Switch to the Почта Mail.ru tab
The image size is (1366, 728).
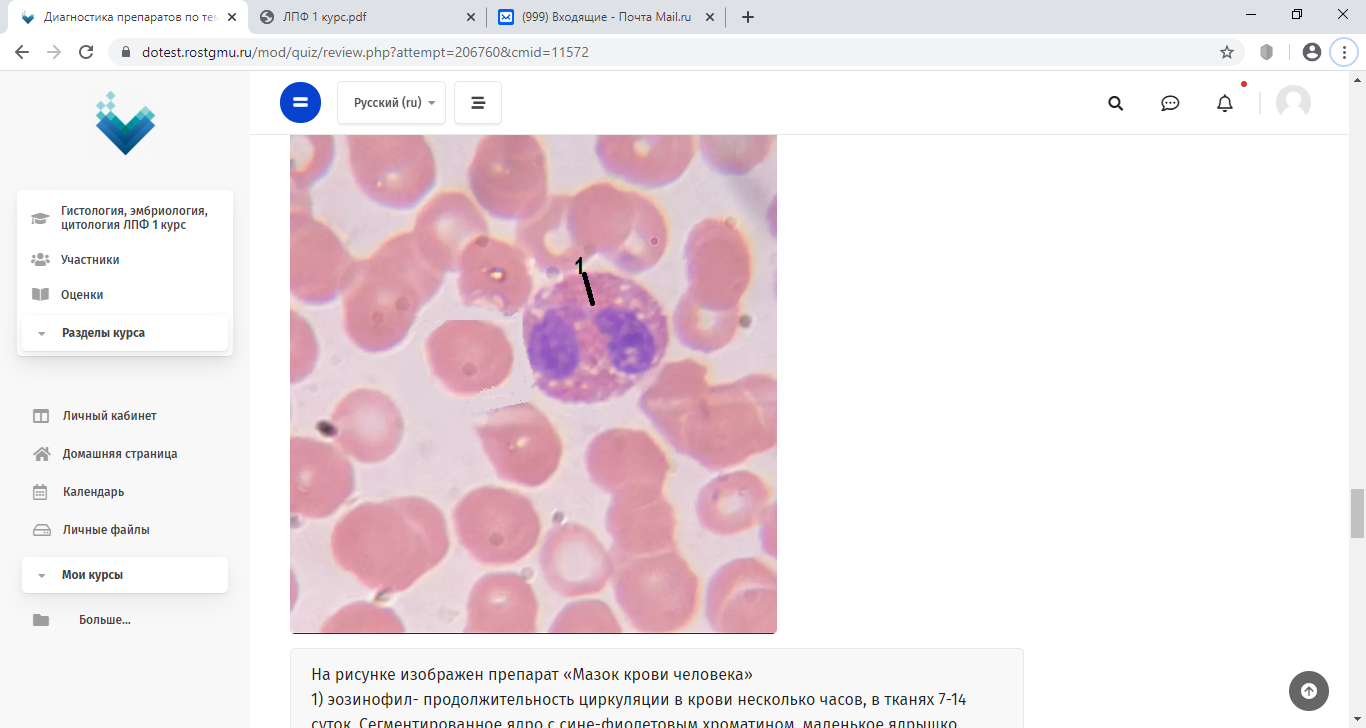pos(607,17)
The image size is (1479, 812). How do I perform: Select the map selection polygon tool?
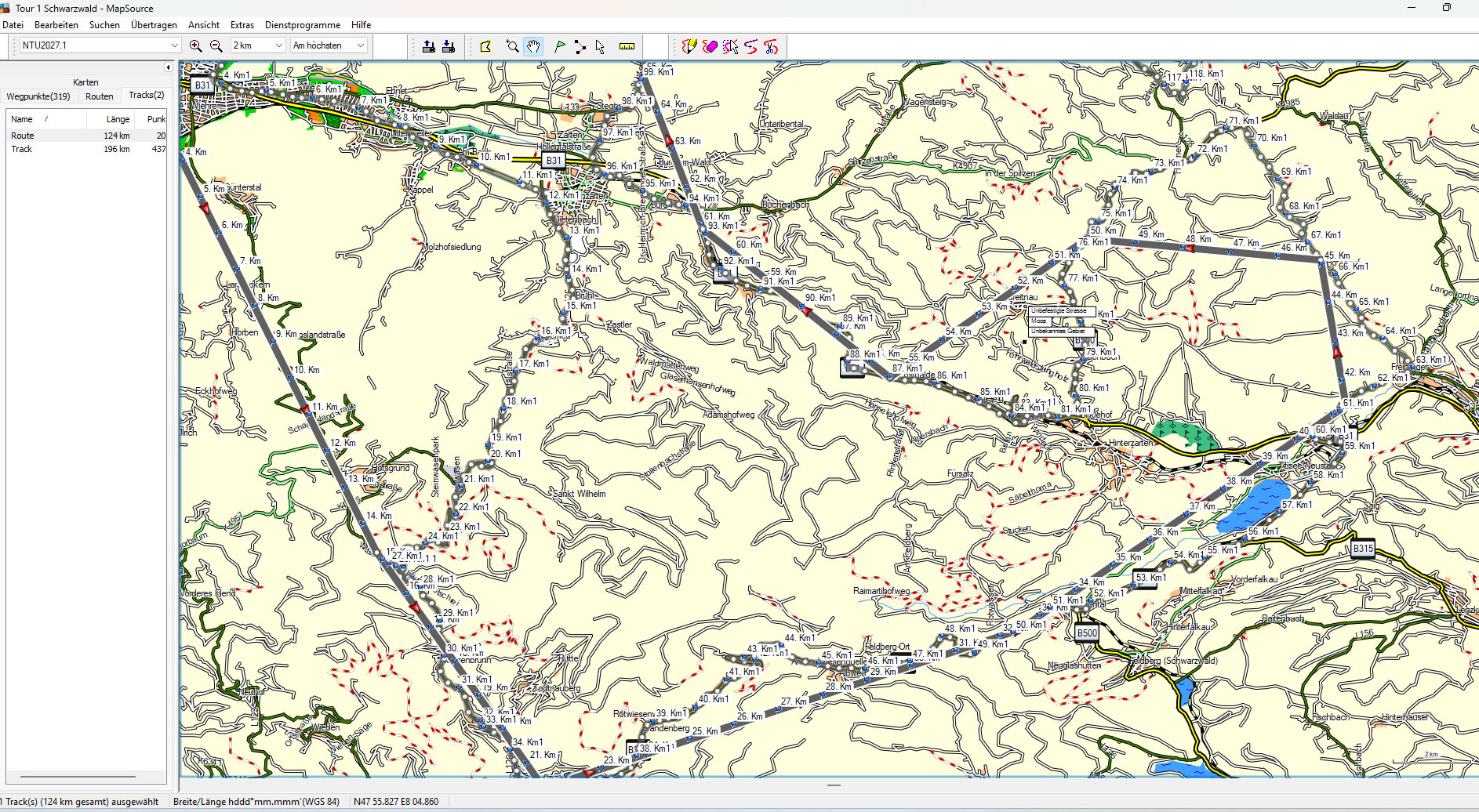coord(485,46)
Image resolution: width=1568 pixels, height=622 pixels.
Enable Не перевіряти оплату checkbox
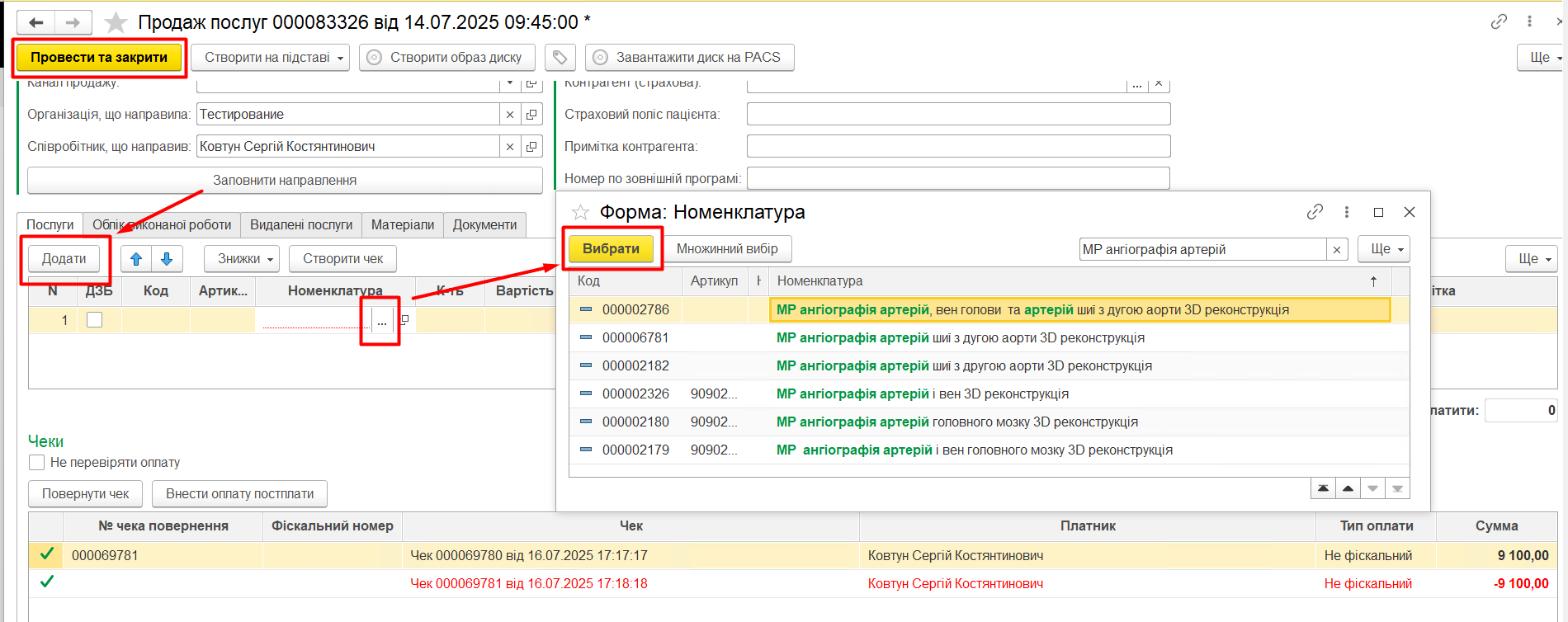37,463
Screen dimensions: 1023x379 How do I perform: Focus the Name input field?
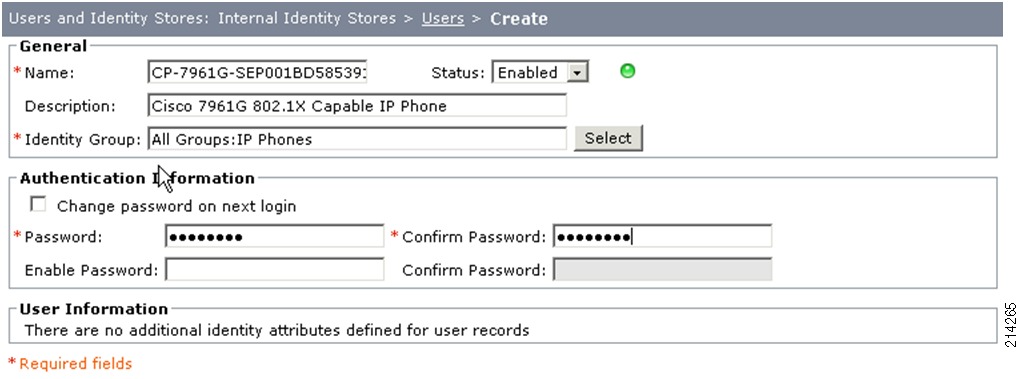pyautogui.click(x=258, y=72)
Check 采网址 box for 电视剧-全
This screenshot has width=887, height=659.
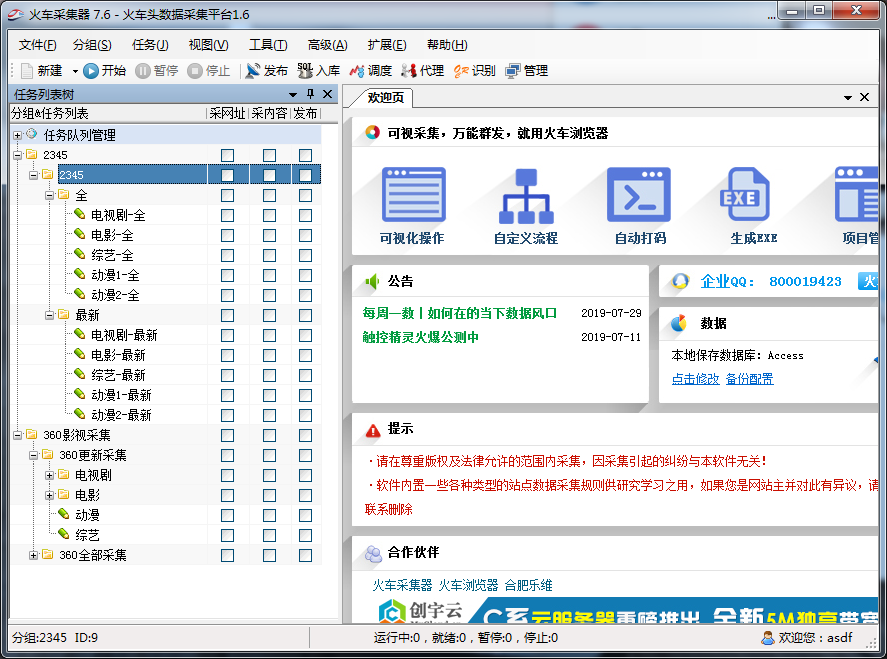(228, 215)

▶ _Work request_
Pictures must not appear in the copy, which must otherwise match the listing exactly.

▶ _Written reply_
Switch to the Почта Mail.ru tab
The image size is (1366, 728).
pos(607,17)
The image size is (1479, 812). How do I perform: Select the map selection polygon tool?
coord(485,46)
Image resolution: width=1568 pixels, height=622 pixels.
Enable Не перевіряти оплату checkbox
37,463
Screen dimensions: 1023x379 How do I perform: Focus the Name input field?
pyautogui.click(x=258, y=72)
Check 采网址 box for 电视剧-全
This screenshot has width=887, height=659.
(228, 215)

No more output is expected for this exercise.